* _TASK INSTRUCTIONS_: Echo every line from the one containing "What do you" to the one containing "center [96, 199].", inclusive.

* _PROVIDED DATA_:

-- -- --

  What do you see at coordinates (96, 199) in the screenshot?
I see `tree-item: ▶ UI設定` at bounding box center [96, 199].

-- -- --

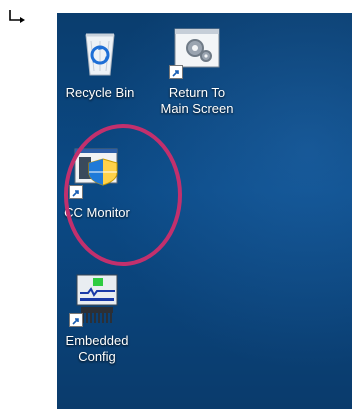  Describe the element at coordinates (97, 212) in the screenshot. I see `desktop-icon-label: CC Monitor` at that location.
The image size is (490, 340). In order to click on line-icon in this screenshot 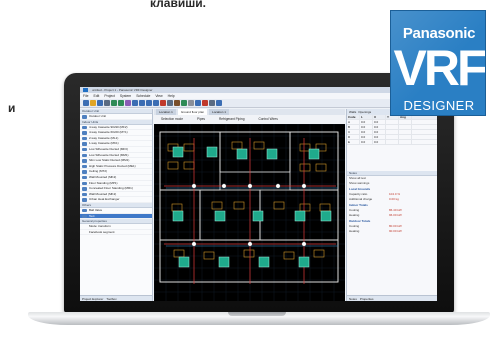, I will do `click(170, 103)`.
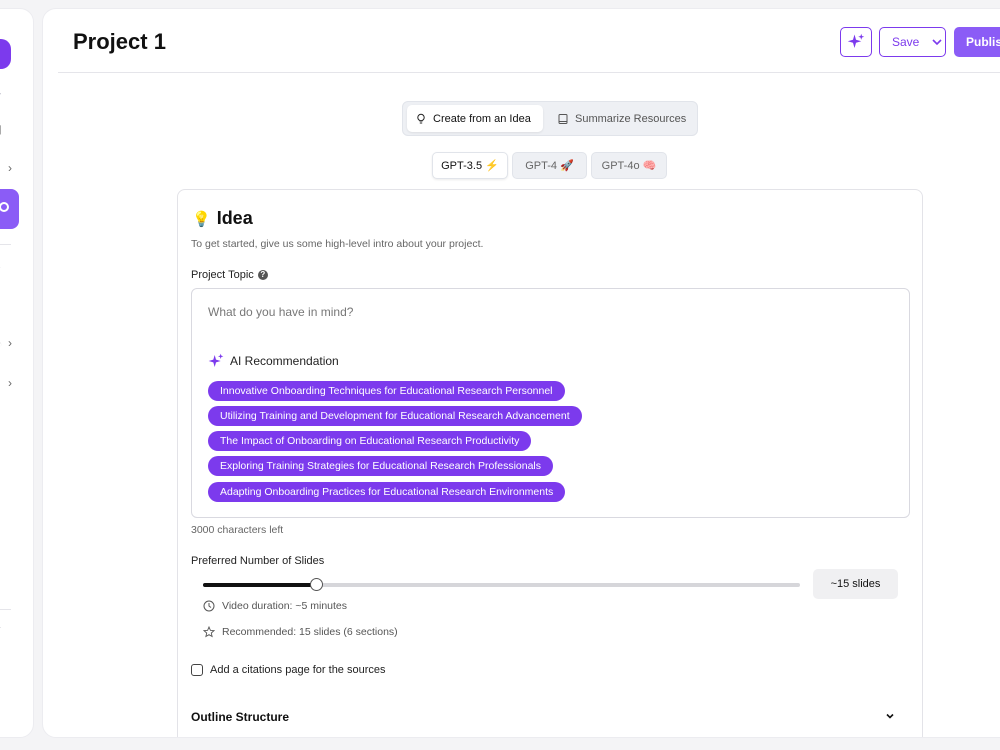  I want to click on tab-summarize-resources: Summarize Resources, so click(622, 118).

-- -- --

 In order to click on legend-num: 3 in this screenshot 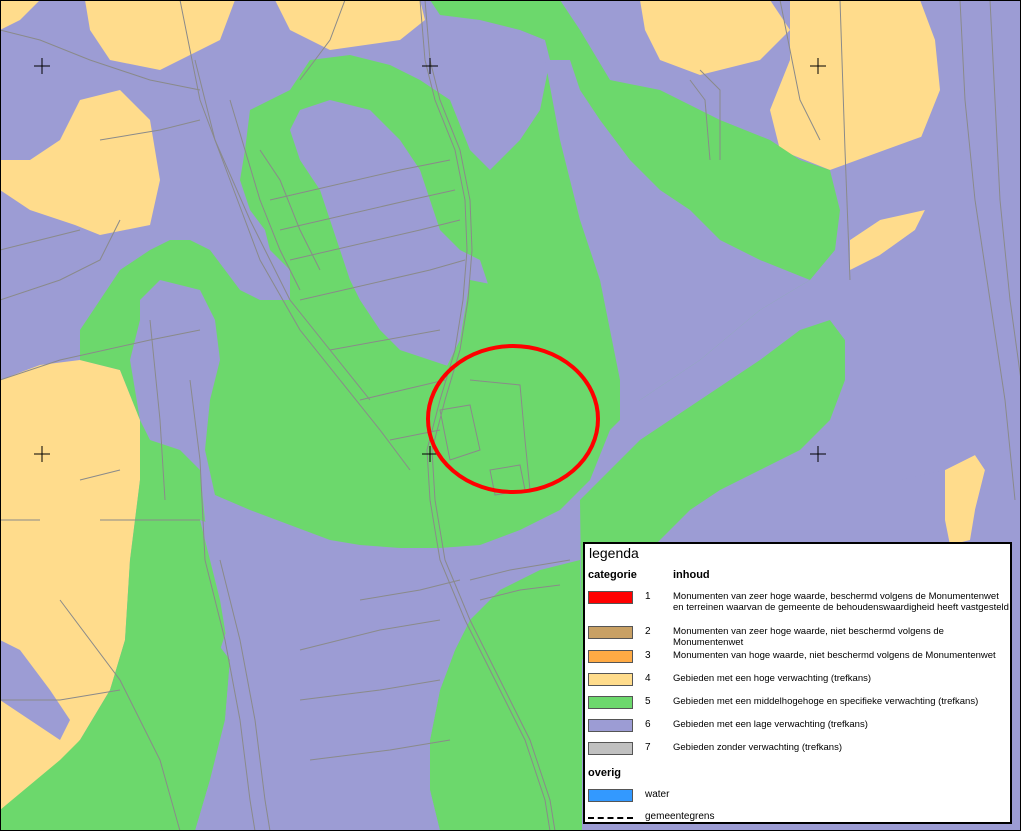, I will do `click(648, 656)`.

-- -- --

* _RESULT FOR THIS EXERCISE_:
  What do you see at coordinates (96, 199) in the screenshot?
I see `tree-item: ▶ UI設定` at bounding box center [96, 199].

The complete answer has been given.